Exercise brief :: Copy every line of the listing below word for word, without changing anything.

Entries on where items appear ::
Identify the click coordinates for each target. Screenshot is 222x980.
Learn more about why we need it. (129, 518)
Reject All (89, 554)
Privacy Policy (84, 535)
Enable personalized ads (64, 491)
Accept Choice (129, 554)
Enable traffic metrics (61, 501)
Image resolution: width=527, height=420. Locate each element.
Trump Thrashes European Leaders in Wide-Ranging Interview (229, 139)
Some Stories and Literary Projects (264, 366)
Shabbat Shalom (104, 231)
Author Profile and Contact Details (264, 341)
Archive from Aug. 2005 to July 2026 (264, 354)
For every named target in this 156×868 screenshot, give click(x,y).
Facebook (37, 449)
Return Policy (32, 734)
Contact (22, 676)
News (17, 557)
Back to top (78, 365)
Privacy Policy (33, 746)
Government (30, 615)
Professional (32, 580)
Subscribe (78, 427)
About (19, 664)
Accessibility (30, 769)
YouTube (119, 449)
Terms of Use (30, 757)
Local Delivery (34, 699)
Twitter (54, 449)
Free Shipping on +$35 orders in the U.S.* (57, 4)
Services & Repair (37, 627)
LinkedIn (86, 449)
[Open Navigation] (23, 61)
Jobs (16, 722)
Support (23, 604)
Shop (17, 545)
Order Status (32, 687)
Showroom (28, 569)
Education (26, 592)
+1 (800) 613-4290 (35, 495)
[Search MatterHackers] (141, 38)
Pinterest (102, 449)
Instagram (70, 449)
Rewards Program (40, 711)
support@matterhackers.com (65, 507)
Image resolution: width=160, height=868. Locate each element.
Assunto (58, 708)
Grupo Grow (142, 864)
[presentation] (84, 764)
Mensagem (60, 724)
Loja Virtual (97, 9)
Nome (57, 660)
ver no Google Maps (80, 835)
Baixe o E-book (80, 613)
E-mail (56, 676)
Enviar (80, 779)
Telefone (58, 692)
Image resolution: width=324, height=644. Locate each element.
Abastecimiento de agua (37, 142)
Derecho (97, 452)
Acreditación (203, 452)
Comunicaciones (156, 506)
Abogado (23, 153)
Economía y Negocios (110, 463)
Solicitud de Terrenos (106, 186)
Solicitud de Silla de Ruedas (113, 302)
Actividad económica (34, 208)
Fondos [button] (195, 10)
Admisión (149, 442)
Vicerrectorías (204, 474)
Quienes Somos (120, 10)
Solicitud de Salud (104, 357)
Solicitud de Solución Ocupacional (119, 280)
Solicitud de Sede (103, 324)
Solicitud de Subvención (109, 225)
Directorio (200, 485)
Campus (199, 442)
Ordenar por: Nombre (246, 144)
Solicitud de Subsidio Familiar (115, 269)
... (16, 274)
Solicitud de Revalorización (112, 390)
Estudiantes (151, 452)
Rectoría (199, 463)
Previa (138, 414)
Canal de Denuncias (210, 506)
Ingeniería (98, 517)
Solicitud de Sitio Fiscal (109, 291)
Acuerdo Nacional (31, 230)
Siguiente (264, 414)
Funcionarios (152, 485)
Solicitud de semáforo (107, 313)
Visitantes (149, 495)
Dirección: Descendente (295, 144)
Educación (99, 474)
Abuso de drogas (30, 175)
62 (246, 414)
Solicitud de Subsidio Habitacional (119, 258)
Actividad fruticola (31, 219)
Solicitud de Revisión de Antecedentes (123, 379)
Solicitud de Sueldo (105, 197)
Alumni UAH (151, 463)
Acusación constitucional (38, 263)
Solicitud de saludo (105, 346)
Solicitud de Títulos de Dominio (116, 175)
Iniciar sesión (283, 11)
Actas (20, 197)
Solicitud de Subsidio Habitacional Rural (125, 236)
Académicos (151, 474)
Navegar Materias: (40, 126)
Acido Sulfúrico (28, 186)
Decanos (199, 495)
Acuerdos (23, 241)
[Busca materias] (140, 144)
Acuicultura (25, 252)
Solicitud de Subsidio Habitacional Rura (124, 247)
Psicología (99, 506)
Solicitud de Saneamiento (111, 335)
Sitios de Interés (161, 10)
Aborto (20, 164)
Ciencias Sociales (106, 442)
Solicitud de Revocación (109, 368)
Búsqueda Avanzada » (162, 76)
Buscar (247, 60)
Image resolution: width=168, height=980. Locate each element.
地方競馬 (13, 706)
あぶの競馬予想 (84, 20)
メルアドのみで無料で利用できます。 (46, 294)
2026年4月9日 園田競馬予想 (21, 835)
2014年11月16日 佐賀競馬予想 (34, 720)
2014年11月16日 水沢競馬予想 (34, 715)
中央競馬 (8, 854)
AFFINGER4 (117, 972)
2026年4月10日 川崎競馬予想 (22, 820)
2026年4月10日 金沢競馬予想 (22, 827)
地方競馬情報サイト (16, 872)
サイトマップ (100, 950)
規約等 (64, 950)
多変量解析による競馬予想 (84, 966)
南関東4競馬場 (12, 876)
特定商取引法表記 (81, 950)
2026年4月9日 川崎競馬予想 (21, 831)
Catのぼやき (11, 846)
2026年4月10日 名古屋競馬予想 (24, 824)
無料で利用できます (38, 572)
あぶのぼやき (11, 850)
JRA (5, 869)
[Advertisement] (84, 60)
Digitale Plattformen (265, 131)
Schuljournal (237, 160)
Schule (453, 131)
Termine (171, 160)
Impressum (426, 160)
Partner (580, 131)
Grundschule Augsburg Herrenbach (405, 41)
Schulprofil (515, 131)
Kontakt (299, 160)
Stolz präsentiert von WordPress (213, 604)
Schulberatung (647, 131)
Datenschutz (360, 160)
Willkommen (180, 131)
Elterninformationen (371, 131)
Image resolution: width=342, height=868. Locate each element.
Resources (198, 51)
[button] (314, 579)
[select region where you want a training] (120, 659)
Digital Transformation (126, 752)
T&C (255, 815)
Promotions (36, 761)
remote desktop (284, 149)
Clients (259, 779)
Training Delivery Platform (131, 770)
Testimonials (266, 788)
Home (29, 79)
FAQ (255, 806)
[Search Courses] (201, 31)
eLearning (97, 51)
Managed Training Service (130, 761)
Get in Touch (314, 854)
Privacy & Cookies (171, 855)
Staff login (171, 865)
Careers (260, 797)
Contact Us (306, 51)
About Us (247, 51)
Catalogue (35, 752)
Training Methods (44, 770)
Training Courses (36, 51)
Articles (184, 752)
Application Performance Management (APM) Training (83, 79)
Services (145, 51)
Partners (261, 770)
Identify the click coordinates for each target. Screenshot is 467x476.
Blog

Result of the exercise ::
Identify the click coordinates for each target. Screenshot is 222x980.
Learn more about why we need it. (129, 518)
Reject All (89, 554)
Privacy Policy (84, 535)
Enable personalized ads (64, 491)
Accept Choice (129, 554)
Enable traffic metrics (61, 501)
Image resolution: width=527, height=420. Locate each element.
Trump Thrashes European Leaders in Wide-Ranging Interview (229, 139)
Some Stories and Literary Projects (264, 366)
Shabbat Shalom (104, 231)
Author Profile and Contact Details (264, 341)
Archive from Aug. 2005 to July 2026 (264, 354)
For every named target in this 156×868 screenshot, give click(x,y).
Facebook (37, 449)
Return Policy (32, 734)
Contact (22, 676)
News (17, 557)
Back to top (78, 365)
Privacy Policy (33, 746)
Government (30, 615)
Professional (32, 580)
Subscribe (78, 427)
About (19, 664)
Accessibility (30, 769)
YouTube (119, 449)
Terms of Use (30, 757)
Local Delivery (34, 699)
Twitter (54, 449)
Free Shipping on +$35 orders in the U.S.* (57, 4)
Services & Repair (37, 627)
LinkedIn (86, 449)
[Open Navigation] (23, 61)
Jobs (16, 722)
Support (23, 604)
Shop (17, 545)
Order Status (32, 687)
Showroom (28, 569)
Education (26, 592)
+1 (800) 613-4290 (35, 495)
[Search MatterHackers] (141, 38)
Pinterest (102, 449)
Instagram (70, 449)
Rewards Program (40, 711)
support@matterhackers.com (65, 507)
Image resolution: width=160, height=868. Locate each element.
Assunto (58, 708)
Grupo Grow (142, 864)
[presentation] (84, 764)
Mensagem (60, 724)
Loja Virtual (97, 9)
Nome (57, 660)
ver no Google Maps (80, 835)
Baixe o E-book (80, 613)
E-mail (56, 676)
Enviar (80, 779)
Telefone (58, 692)
Image resolution: width=324, height=644. Locate each element.
Abastecimiento de agua (37, 142)
Derecho (97, 452)
Acreditación (203, 452)
Comunicaciones (156, 506)
Abogado (23, 153)
Economía y Negocios (110, 463)
Solicitud de Terrenos (106, 186)
Solicitud de Silla de Ruedas (113, 302)
Actividad económica (34, 208)
Fondos [button] (195, 10)
Admisión (149, 442)
Vicerrectorías (204, 474)
Quienes Somos (120, 10)
Solicitud de Salud (104, 357)
Solicitud de Solución Ocupacional (119, 280)
Solicitud de Sede (103, 324)
Solicitud de Subvención (109, 225)
Directorio (200, 485)
Campus (199, 442)
Ordenar por: Nombre (246, 144)
Solicitud de Subsidio Familiar (115, 269)
... (16, 274)
Solicitud de Revalorización (112, 390)
Estudiantes (151, 452)
Rectoría (199, 463)
Previa (138, 414)
Canal de Denuncias (210, 506)
Ingeniería (98, 517)
Solicitud de Sitio Fiscal (109, 291)
Acuerdo Nacional (31, 230)
Siguiente (264, 414)
Funcionarios (152, 485)
Solicitud de semáforo (107, 313)
Visitantes (149, 495)
Dirección: Descendente (295, 144)
Educación (99, 474)
Abuso de drogas (30, 175)
62 (246, 414)
Solicitud de Subsidio Habitacional (119, 258)
Actividad fruticola (31, 219)
Solicitud de Revisión de Antecedentes (123, 379)
Solicitud de Sueldo (105, 197)
Alumni UAH (151, 463)
Acusación constitucional (38, 263)
Solicitud de saludo (105, 346)
Solicitud de Títulos de Dominio (116, 175)
Iniciar sesión (283, 11)
Actas (20, 197)
Solicitud de Subsidio Habitacional Rural (125, 236)
Académicos (151, 474)
Navegar Materias: (40, 126)
Acido Sulfúrico (28, 186)
Decanos (199, 495)
Acuerdos (23, 241)
[Busca materias] (140, 144)
Acuicultura (25, 252)
Solicitud de Subsidio Habitacional Rura (124, 247)
Psicología (99, 506)
Solicitud de Saneamiento (111, 335)
Sitios de Interés (161, 10)
Aborto (20, 164)
Ciencias Sociales (106, 442)
Solicitud de Revocación (109, 368)
Búsqueda Avanzada » (162, 76)
Buscar (247, 60)
Image resolution: width=168, height=980. Locate each element.
地方競馬 (13, 706)
あぶの競馬予想 (84, 20)
メルアドのみで無料で利用できます。 (46, 294)
2026年4月9日 園田競馬予想 (21, 835)
2014年11月16日 佐賀競馬予想 (34, 720)
2014年11月16日 水沢競馬予想 (34, 715)
中央競馬 (8, 854)
AFFINGER4 (117, 972)
2026年4月10日 川崎競馬予想 (22, 820)
2026年4月10日 金沢競馬予想 (22, 827)
地方競馬情報サイト (16, 872)
サイトマップ (100, 950)
規約等 (64, 950)
多変量解析による競馬予想 (84, 966)
南関東4競馬場 (12, 876)
特定商取引法表記 (81, 950)
2026年4月9日 川崎競馬予想 (21, 831)
Catのぼやき (11, 846)
2026年4月10日 名古屋競馬予想 (24, 824)
無料で利用できます (38, 572)
あぶのぼやき (11, 850)
JRA (5, 869)
[Advertisement] (84, 60)
Digitale Plattformen (265, 131)
Schuljournal (237, 160)
Schule (453, 131)
Termine (171, 160)
Impressum (426, 160)
Partner (580, 131)
Grundschule Augsburg Herrenbach (405, 41)
Schulprofil (515, 131)
Kontakt (299, 160)
Stolz präsentiert von WordPress (213, 604)
Schulberatung (647, 131)
Datenschutz (360, 160)
Willkommen (180, 131)
Elterninformationen (371, 131)
Image resolution: width=342, height=868. Locate each element.
Resources (198, 51)
[button] (314, 579)
[select region where you want a training] (120, 659)
Digital Transformation (126, 752)
T&C (255, 815)
Promotions (36, 761)
remote desktop (284, 149)
Clients (259, 779)
Training Delivery Platform (131, 770)
Testimonials (266, 788)
Home (29, 79)
FAQ (255, 806)
[Search Courses] (201, 31)
eLearning (97, 51)
Managed Training Service (130, 761)
Get in Touch (314, 854)
Privacy & Cookies (171, 855)
Staff login (171, 865)
Careers (260, 797)
Contact Us (306, 51)
About Us (247, 51)
Catalogue (35, 752)
Training Methods (44, 770)
Training Courses (36, 51)
Articles (184, 752)
Application Performance Management (APM) Training (83, 79)
Services (145, 51)
Partners (261, 770)
Identify the click coordinates for each target. Screenshot is 467x476.
Blog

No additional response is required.